This repository contains a Google Colab notebook that demonstrates how to set up and use a hybrid search Retrieval-Augmented Generation (RAG) system using LangChain and Pinecone. The hybrid search combines vector embeddings and sparse (BM25) encodings to provide efficient and accurate information retrieval.
This project showcases how to create a hybrid search system that leverages both vector embeddings and sparse encodings for enhanced information retrieval. We use LangChain for managing the embeddings and Pinecone for creating and managing the vector index. The system can efficiently retrieve relevant information from a set of sentences based on a given query.
To run this project, you need the following:
- Google Colab account
- Pinecone API key
- Basic knowledge of Python
Follow these steps to set up and run the project:
-
Clone the Repository:
git clone https://github.com/shaadclt/Hybrid-Search-RAG-LangChain-Pinecone.git cd Hybrid-Search-RAG-LangChain-Pinecone
-
Open Google Colab:
- Upload the provided notebook (hybrid_search_RAG.ipynb) to your Google Colab account.
- Install Dependencies:
- Run the following commands in the Colab notebook to install the required libraries:
!pip install --upgrade --quiet pinecone-client pinecone-text pinecone-notebooks
!pip install langchain-community -q
!pip install langchain-huggingface -q
- Initialize Pinecone:
- Retrieve your Pinecone API key from Google Colab's user data and initialize the Pinecone client:
from google.colab import userdata
api_key = userdata.get('PINECONE_API')
from pinecone import Pinecone, ServerlessSpec
index_name = "hybrid-search-langchain-pinecone"

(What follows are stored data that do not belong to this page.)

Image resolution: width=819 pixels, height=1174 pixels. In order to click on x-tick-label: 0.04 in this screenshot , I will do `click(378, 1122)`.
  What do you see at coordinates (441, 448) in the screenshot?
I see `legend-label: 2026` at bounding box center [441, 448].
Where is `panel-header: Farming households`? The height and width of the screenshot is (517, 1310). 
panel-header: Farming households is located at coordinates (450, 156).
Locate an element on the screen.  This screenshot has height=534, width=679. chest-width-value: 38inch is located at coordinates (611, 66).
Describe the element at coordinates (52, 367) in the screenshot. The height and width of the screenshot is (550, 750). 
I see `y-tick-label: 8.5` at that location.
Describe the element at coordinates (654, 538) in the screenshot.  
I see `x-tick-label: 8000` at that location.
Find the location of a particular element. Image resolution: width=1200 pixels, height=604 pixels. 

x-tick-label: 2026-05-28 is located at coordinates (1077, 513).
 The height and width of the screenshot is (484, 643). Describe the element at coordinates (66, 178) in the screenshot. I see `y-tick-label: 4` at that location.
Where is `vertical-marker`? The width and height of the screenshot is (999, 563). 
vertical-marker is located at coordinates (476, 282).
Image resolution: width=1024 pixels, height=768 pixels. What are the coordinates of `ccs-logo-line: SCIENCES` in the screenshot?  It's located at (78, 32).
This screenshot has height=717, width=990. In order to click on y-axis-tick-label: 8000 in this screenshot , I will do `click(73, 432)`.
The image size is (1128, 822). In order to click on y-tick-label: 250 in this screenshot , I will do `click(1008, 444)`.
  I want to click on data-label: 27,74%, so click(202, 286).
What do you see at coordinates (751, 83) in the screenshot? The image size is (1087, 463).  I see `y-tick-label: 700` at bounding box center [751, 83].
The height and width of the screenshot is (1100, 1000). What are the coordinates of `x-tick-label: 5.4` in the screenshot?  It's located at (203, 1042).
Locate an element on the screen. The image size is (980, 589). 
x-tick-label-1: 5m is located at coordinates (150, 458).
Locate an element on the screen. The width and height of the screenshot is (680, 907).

pc = Pinecone(api_key=api_key)
if index_name not in pc.list_indexes().names():
pc.create_index(
name=index_name,
dimension=384,
metric="dotproduct",
spec=ServerlessSpec(cloud='aws', region="us-east-1")
)
index = pc.Index(index_name)
- Vector Embedding and Sparse Encoding:
- Set up the vector embeddings and sparse encoding:
from langchain_huggingface import HuggingFaceEmbeddings
from pinecone_text.sparse import BM25Encoder
embeddings = HuggingFaceEmbeddings(model_name="all-MiniLM-L6-v2")
bm25_encoder = BM25Encoder().default()
sentences = [
"In 2023, I visited Paris",
"In 2022, I visited New York",
"In 2021, I visited London",
"In 2020, I visited Rome"
]
bm25_encoder.fit(sentences)
bm25_encoder.dump("bm25_values.json")
bm25_encoder = BM25Encoder().load("bm25_values.json")
- Create the Retriever and Add Texts:
- Initialize the retriever and add texts to the index:
from langchain_community.retrievers import PineconeHybridSearchRetriever
retriever = PineconeHybridSearchRetriever(embeddings=embeddings, sparse_encoder=bm25_encoder, index=index)
retriever.add_texts(sentences)
- Invoke the Retriever:
- Use the retriever to query the index:
result = retriever.invoke("What city did I visit in 2022?")[0]
print(result)
After setting up the project, you can run the provided Colab notebook to see how the hybrid search system works. The notebook demonstrates the following steps:
- Initializing the Pinecone client
- Creating and managing the Pinecone index
- Setting up vector embeddings and sparse encodings
- Adding texts to the Pinecone index
- Querying the index using the hybrid search retriever
Contributions are welcome! If you have any ideas, suggestions, or bug reports, please open an issue or submit a pull request.
This project is licensed under the MIT License. See the LICENSE file for details.